Thursday, August 23, 2012

About killing


25.

For a long time, the poor in our society have eaten animal protein because it was the only high-protein food available. The belief was universally held that meat was an essential food. In rural areas, many people kept a cow, a pig, sheep and chickens to provide their families with food, clothing fabrics and many other useful commodities. But the question of feeding and caring for domesticated animals presented people with a dilemma. Humans have a great capacity for love and caring. Farmers are no different and believe they truly do care for their animals. The relationship of trust and cooperation between man and animal has always been important to anyone who farms them, but that mutual trust is broken by putting the animal to death. To get around this, most people who had animals, who lived amongst them almost as friends, preferred not to do their own killing or even witness it.
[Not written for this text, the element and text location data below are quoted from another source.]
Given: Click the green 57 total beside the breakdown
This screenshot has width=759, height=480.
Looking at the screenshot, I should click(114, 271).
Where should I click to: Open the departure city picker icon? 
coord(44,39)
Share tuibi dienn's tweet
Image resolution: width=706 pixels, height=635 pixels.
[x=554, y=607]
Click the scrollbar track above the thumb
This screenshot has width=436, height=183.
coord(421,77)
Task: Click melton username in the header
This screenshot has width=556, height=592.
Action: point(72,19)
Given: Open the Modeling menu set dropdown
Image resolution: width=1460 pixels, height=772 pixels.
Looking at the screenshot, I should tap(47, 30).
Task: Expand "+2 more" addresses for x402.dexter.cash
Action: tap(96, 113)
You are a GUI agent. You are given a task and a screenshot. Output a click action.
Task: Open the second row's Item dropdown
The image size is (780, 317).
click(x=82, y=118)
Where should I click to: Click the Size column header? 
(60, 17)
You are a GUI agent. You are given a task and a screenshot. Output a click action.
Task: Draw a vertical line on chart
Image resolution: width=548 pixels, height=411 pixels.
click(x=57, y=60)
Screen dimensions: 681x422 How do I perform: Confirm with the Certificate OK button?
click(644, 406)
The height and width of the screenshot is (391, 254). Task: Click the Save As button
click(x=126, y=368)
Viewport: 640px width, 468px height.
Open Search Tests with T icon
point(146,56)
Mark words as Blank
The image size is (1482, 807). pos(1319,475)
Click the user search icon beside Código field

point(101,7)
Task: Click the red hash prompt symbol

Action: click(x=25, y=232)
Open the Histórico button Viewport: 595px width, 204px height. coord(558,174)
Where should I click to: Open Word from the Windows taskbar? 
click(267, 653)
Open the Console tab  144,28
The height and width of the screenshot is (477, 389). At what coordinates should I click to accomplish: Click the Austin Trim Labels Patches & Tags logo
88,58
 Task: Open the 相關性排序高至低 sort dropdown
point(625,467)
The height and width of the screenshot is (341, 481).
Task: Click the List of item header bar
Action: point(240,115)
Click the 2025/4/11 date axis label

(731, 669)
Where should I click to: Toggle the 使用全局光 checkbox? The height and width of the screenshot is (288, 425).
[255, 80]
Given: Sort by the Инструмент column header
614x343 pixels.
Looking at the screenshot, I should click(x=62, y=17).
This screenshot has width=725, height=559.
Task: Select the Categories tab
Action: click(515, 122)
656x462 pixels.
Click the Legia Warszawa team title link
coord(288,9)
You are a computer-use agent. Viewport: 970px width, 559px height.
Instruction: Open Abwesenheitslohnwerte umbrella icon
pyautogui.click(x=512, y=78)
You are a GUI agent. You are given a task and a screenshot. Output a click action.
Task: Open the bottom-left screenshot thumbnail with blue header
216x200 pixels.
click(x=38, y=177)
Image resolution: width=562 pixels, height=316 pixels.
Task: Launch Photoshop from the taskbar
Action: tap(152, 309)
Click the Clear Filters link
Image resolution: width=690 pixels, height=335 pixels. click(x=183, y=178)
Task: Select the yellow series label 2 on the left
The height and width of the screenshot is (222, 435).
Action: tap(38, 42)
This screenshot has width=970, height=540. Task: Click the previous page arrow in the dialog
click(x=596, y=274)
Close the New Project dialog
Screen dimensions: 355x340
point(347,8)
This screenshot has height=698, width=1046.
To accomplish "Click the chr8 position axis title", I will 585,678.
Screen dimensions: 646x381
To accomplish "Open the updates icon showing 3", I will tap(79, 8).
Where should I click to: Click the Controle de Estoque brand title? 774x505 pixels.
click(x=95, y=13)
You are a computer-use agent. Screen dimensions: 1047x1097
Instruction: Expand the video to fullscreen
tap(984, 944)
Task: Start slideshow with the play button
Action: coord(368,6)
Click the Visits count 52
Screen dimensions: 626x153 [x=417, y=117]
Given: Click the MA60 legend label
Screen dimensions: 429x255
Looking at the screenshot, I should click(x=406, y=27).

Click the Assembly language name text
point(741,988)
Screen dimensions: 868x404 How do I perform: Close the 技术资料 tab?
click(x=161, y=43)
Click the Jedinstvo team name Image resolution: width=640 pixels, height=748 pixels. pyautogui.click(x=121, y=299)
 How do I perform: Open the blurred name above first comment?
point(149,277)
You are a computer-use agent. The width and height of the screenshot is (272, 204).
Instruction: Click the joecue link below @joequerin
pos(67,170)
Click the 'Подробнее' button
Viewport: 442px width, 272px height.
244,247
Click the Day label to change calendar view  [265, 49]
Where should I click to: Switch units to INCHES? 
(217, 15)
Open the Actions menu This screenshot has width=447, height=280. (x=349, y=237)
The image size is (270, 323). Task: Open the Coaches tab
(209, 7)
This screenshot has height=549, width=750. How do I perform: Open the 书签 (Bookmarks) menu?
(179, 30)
The meat and by-products were considered vital food and important sources of cash, but the inevitable betrayal of the living animal meant that only limited affection could be felt or shown to any individual animal during its life.
            The act of attacking a captive animal in the clinical confines of the modern abattoir is not that much different to the roped-down animal being slaughtered in the farmyard or backyard. The animal’s terror is unavoidable, whatever type of death it faces. Whether we call it murder, slaughter or betrayal, it happens to every domesticated animal used for food, whether it is killed for its carcass or killed when it becomes no longer economically viable or productive. There is no such thing as showing gratitude to an animal for all the milk or eggs or wool it has produced by sending it into retirement.